The iron masters were considerable potential customers, but periodic efforts to smelt iron ore with coal during the century ended in failure. The sulphur often present in coal transferred itself to the iron, rendering it brittle and useless. The problem was overcome by using coke instead of coal (see p. 153). Brewers had found in the seventeenth century that coal fumes affected the brew unpleasantly, but substituting coke left the flavour unimpaired. The real technological breakthrough came in 1709 when Abraham Darby, at Coalbrookdale in Shropshire, succeeded in smelting iron ore by first converting the coal into coke.

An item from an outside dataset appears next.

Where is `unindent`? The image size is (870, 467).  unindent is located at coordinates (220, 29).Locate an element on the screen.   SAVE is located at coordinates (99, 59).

For economic reasons as much as innate conservatism the new process made slow headway but, with increasing demand and technical improvements in iron production, surged ahead in the 1750s, and a decade later coke-smelted iron overtook charcoal iron, which was virtually extinct by the end of the century. In other countries, where the balance of timber and coal supplies was different from Britain, charcoal remained in use much longer.

British domestic and industrial users stimulated coal production to such an extent that by 1800, Britain was producing 80 per cent of the world’s coal. This had far outstripped the resources of open-cast and drift mines and by the end of the seventeenth century, miners had penetrated to the limit of what could be drained by animal or water power. There would have been a real impasse had it not been for the invention of the steam engine by Thomas Newcomen in 1712, to enable deeper mines to be pumped dry. But it was the nineteenth century that was the age of coal, as a fuel and as a source of other useful materials.